Wittgenstein wrote „the work of art is the object seen sub specie aeternitatis; and the good life is the world seen sub specie aeternitatis. This is the connection between art and ethics“.
I hope that when looking at my work people see something of themselves looking back at them – sub specie aeternitatis.
Every day my emotional life plays out on my skin. Some days my skin leaves me in peace; other days it drives me so mad I want to tear it to pieces. Sometimes I do just that. I wear gloves when I wash the brushes after a painting session.
My skin gives a clue as to my state of health and my state of mind. It is a window into my soul. I wear my heart not on my sleeve but on my skin. I am an artist.

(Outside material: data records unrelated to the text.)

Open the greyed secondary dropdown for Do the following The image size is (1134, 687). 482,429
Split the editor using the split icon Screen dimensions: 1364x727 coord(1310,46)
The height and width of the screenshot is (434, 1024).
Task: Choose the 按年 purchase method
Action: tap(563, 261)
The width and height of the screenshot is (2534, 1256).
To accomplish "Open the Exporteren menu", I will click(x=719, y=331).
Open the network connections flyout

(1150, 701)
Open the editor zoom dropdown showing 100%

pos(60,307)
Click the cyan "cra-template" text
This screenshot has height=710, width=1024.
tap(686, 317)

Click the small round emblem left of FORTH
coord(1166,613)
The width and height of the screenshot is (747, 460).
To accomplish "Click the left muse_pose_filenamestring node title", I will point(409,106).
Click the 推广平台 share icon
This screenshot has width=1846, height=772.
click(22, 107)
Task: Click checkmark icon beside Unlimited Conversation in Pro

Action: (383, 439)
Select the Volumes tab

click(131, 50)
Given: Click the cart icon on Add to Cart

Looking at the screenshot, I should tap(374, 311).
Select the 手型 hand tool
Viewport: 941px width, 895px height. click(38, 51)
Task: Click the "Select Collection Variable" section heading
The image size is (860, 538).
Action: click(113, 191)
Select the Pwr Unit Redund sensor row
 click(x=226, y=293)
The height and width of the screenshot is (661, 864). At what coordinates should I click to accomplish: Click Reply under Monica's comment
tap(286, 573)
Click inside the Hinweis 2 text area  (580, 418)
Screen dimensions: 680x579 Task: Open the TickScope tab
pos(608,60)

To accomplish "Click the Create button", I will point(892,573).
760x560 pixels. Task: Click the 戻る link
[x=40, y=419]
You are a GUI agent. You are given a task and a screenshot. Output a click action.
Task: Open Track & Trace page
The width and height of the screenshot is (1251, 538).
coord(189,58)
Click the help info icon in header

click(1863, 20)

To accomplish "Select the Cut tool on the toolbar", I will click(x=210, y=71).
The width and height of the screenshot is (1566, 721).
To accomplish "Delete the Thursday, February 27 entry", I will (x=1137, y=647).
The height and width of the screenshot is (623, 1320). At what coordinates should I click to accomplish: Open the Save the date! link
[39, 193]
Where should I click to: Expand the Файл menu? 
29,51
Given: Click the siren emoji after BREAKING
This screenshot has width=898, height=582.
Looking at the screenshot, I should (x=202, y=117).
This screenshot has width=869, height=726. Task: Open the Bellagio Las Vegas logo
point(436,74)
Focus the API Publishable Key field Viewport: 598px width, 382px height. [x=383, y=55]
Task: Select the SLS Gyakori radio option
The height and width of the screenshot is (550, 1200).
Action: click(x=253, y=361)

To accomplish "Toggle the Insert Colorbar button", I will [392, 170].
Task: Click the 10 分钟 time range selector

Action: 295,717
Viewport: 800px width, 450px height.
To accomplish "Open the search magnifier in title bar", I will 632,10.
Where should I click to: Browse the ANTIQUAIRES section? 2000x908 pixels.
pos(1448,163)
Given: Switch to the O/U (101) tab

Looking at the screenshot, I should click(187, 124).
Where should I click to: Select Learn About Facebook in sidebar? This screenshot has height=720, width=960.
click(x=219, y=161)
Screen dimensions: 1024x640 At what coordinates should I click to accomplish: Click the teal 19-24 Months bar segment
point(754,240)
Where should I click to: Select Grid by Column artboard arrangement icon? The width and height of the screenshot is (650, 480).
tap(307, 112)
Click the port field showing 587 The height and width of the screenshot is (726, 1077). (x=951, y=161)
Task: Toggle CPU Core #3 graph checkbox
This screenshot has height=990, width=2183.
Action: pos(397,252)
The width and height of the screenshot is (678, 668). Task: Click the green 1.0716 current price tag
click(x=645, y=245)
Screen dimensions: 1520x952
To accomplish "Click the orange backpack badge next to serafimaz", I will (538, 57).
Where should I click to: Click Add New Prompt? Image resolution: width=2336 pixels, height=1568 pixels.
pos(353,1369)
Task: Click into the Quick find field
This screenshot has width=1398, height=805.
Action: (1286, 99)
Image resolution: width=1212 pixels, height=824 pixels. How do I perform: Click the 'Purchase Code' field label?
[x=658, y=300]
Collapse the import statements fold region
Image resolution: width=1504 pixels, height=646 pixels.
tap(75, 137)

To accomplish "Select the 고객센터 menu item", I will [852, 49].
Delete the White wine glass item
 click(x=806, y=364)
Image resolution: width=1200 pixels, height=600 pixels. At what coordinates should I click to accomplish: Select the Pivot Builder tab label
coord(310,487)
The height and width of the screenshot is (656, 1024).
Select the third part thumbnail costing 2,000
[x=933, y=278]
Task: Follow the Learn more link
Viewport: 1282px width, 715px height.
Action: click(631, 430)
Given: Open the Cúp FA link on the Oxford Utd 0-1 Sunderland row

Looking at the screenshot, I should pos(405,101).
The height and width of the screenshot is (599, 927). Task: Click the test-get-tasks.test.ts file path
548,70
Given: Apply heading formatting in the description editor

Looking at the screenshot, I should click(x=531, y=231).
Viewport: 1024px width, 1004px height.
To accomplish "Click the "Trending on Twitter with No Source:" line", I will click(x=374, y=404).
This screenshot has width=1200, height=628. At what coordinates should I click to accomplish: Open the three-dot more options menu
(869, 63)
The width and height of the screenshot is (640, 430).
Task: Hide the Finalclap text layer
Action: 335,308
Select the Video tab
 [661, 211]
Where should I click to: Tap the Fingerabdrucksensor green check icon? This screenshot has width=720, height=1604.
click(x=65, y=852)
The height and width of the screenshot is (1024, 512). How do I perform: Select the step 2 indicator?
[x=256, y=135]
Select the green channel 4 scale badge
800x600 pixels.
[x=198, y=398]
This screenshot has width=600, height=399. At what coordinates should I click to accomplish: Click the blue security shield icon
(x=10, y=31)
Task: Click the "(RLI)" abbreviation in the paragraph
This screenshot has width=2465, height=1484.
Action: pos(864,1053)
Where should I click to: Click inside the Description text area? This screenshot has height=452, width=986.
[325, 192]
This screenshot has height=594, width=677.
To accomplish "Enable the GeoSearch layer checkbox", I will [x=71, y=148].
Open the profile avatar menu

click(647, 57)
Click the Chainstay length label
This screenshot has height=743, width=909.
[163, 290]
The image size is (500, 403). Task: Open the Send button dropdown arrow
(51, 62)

I paint on skin.
I place a wooden stretcher over a piece of raw canvas with just enough of the fabric to wrap around the stretcher.
Then I fire a hail of staples into the fabric until the canvas is pulled taut in all directions, as tight as a drumhead and with all the dignity of a Patagonian lamb *al asador*.
The untreated canvas is then sealed with acrylic primer to make it waterproof. When the final coat of primer has dried I apply at least four coats of white gesso to the canvas, each coat needing several hours to dry.
Now the stretched canvas is ready to receive oil paint: its surface a rough and chalky white, mapped with lesions of erratic brush strokes, scars of the gesso ground unevenly applied, with the occasional lump of dried gesso paint like so many pock marks.
The canvas is now a proxy for my skin: stretched on the rack of memory and ready to bear witness to my soul.